Les contributions sont présentées selon trois grandes axes, qui correspondent à autant d’approches de recherche: l’histoire de l’art, au prisme des traditions visuelles qui se développent dans les deux pays, s’influençant mutuellement (p. 23–106); les acteurs qui ont permis les échanges matériaux des livres, dans une perspective d’histoire politique, religieuse ou, en général, intellectuelle (p. 109–251); l’histoire des textes, et donc celle de la transmission des savoirs (p. 254–412).
Comme il n’est pas possible d’analyser chaque contribution dans le détail pour des raisons d’espace, je me contenterai d’en donner un résumé très rapide, qui ne pourra malheureusement pas rendre compte de leur haute qualité scientifique; je souligne déjà que la démarche comparatiste annoncée dans l’introduction est appliquée avec efficacité et apporte des résultats transversaux, quel que soit l’axe pris en compte.
Dans la section d’histoire de l’art, l’observation des manuscrits numérisés dans le cadre du programme confirme des liens connus (Elizabeth Morrison, p. 49–74 sur les bestiaires médiévaux à partir du XIIe siècle), en réfute d’autres (Anne-Orange Poilpré, p. 23–37 sur les Évangiles tardo-antiques illustrés arrivés en Angleterre avec saint Augustin, et Fabrizio Crivello, p. 39–47, sur l’enluminure des Sacramentaires de Sens), ou permet d’en repérer de nouveaux (Hanna Vorholt, p. 75–106, pour le rapport entre réglure et composition de cartes et diagrammes dans des manuscrits franco-anglais du XIIe siècle).
La section suivante est ouverte par Stéphane Lecouteux (p. 109–152), qui illustre, notamment à l’aide de nombreuses cartes, les mouvements d’hommes et livres entre les deux côtés de la Manche, formant un réseau spirituel. Richard Gameson (p. 191–211) aborde la même perspective de réseau au prisme de l’histoire des bibliothèques, à partir d’une image d’Augustin de Cantorbéry du manuscrit Paris, BnF, latin 2288 (Flandres, deuxième moitié du XIIe siècle).
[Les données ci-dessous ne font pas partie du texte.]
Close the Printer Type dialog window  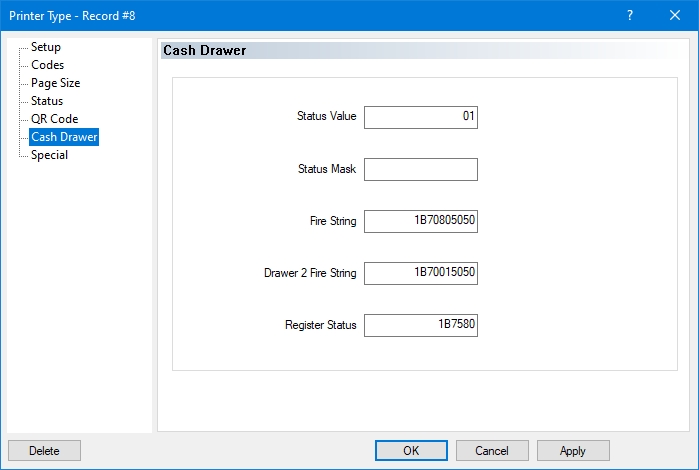[x=675, y=16]
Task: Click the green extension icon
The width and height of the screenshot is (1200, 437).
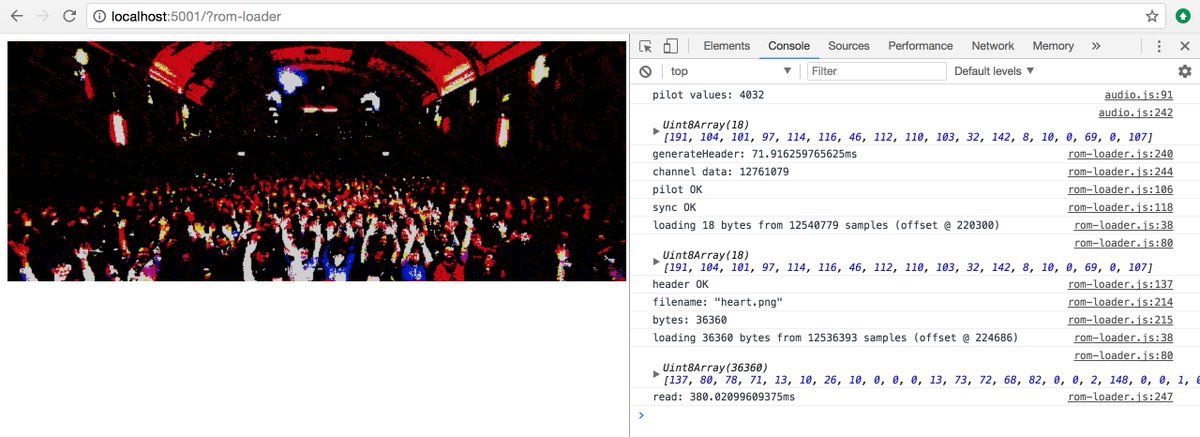Action: (x=1181, y=17)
On passe aux véritables acteurs des échanges avec la contribution de Benjamin Pohl (p. 153–189), qui identifie l’anonymus Beccensis, auteur/copiste du recueil de textes de Paris, BnF, latin 2342 (mi-XIIe siècle), comme étant le moine du Bec Maurice, élève d’Anselme de Cantorbéry; les modalités de représentation et de transfert du pouvoir politique sont au cœur des articles de Laura Cleaver (p. 213–231) et Emily A. Winkler (p. 233–251), qui s’attachent à l’œuvre historiographique de Ralph de Diceto et à l’»Historia rerum Anglorum« de William of Newburgh.
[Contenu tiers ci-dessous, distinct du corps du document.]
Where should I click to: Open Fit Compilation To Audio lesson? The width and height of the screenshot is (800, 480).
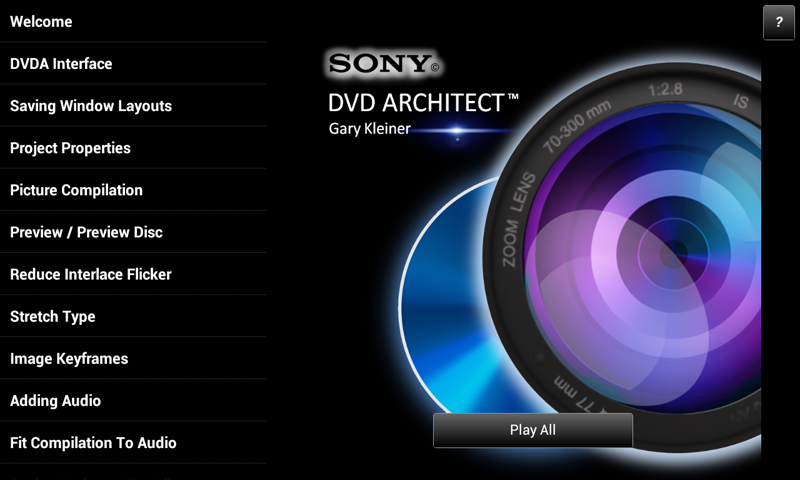click(x=133, y=443)
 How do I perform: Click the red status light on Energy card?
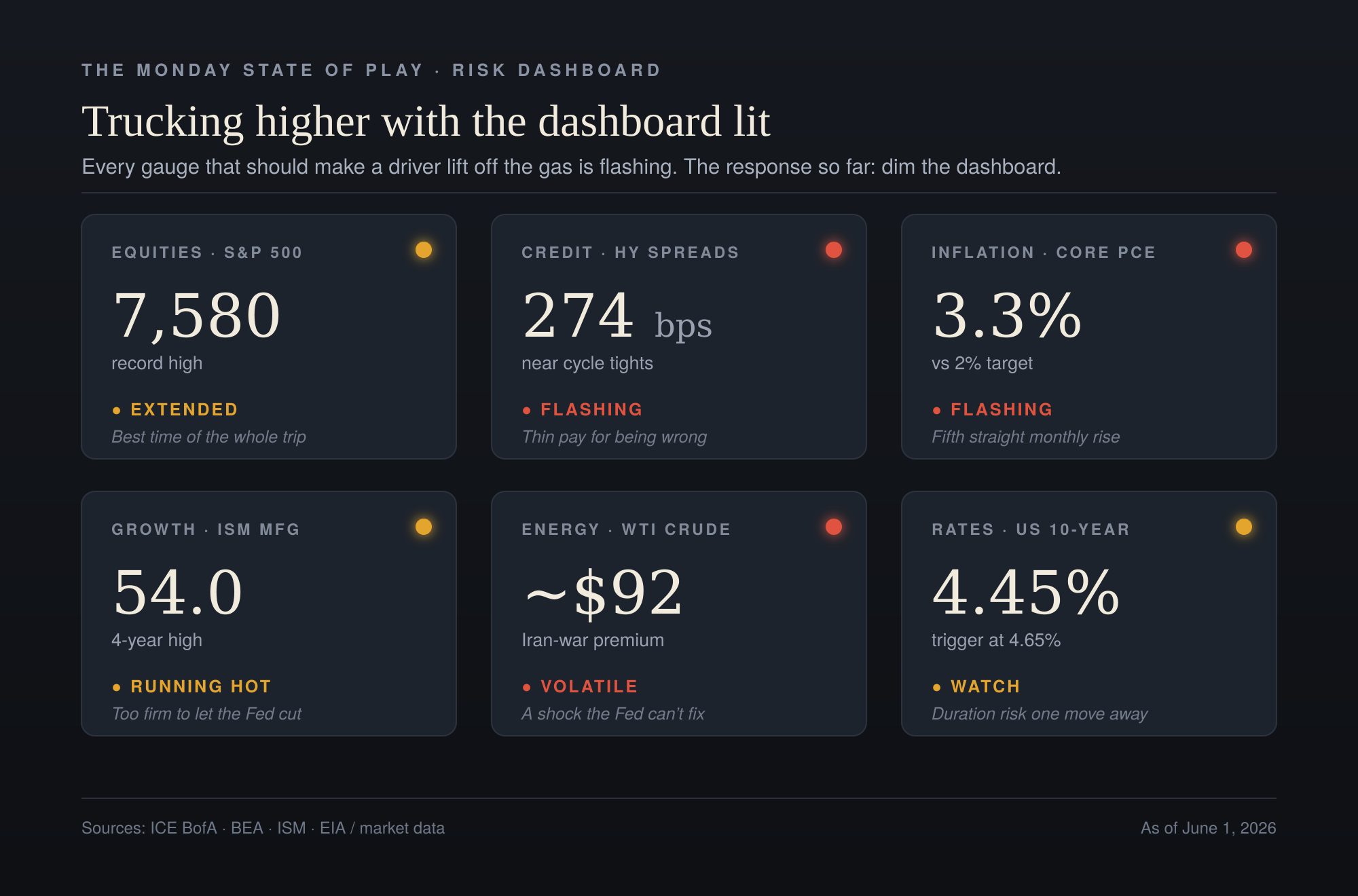(x=834, y=527)
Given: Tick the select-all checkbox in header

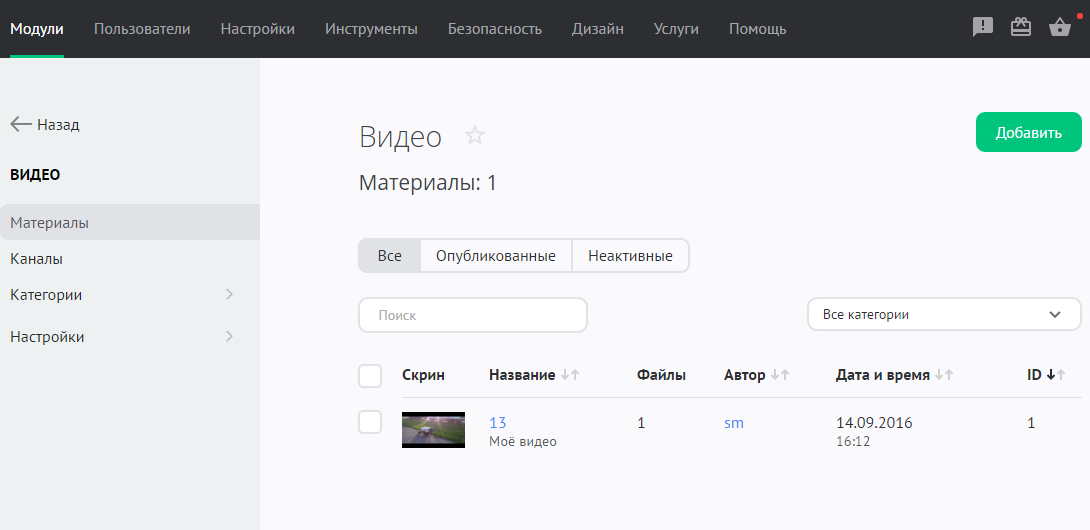Looking at the screenshot, I should click(370, 376).
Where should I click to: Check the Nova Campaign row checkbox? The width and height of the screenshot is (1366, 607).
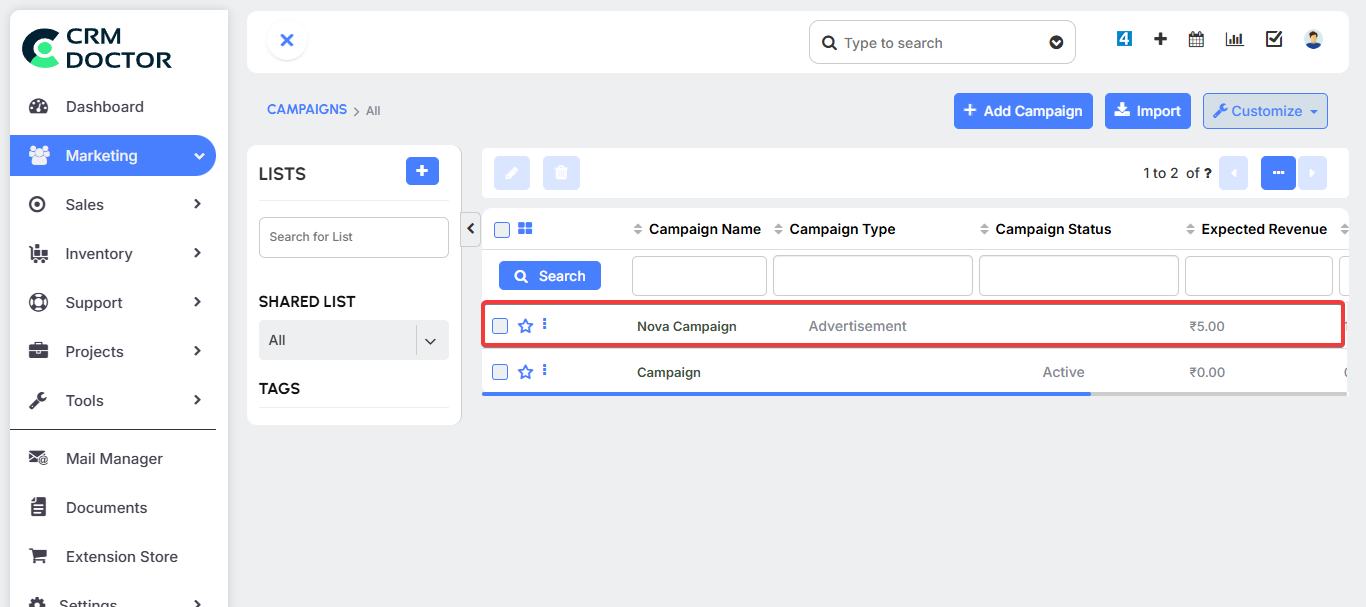click(x=501, y=325)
La troisième section est consacrée à l’histoire des textes. Laura Light (p. 255–280) présente le cas de la bible du XIIe siècle de Foigny (Paris, BnF, latin 15177–15180), en la comparant aux bibles des abbayes de Floreffe et du Parc; Laura Albiero (p. 281–289) s’occupe de calendriers liturgiques et Lucile Trân-Duc (p. 291-303) du légendier Paris, BnF, latin 5362 (Fécamp, XIe–XIIe siècle), les deux contributions montrant des interférences liturgiques et cultuelles inédites entre le Nord de la France et l’Angleterre. C’est le signe que les liens historiques établis entre des centres monastiques géographiquement distants passent bien par les textes qu’ils échangeaient.
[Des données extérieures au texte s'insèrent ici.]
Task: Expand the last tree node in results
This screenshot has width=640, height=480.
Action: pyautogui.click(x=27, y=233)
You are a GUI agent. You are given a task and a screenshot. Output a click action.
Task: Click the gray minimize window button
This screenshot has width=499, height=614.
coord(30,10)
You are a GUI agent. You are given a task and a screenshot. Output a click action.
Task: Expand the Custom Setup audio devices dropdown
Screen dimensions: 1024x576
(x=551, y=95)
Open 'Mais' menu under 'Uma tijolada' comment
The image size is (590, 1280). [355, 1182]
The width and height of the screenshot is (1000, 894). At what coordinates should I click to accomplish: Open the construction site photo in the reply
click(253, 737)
Cela vaut aussi pour les livres utilisés dans l’apprentissage de la langue latine. Ainsi, Frédéric Duplessis (p. 305–332) montre comment les scholies aux »Satires« de Juvénal, élaborées à l’école d’Auxerre au IXe siècle, se diffusent précocement dans des manuscrits anglais, circulant déjà vers la première moitié du Xe siècle; Franck Cinato (p. 331–361) étudie le cas spécifique des signes de construction syntaxique: malgré la fluidité de transmissions d’annotations pareilles, on peut relever des systèmes concourants entre Angleterre et France, qui finissent pour se conformer dans le temps. La science fait l’objet des dernières contributions, à travers la plume de Monica H. Green (p. 363–388), qui explore la médecine entre France et Angleterre au XIIe siècle, et de Laure Miolo (p. 389–412), qui s’occupe de la »Scientia stellarum«.
Il faut ici faire une remarque qui vaut pour l’ensemble du volume: les nombreuses illustrations associées aux articles, majoritairement en couleurs et issues de la campagne de numérisation du programme, sont d’une qualité impressionnante, ce qui rend la lecture encore plus agréable. Une liste de ces illustrations est fournie aux pages 8–12, où l’on repère les signatures des sources manuscrites. Les manuscrits font aussi l’objet d’un index dédié, aux pages 415–423, auxquels s’ajoutent des index des noms de personnes (p. 424–432), des noms d’auteurs (p. 433–442) et des noms des lieux (p. 443–447).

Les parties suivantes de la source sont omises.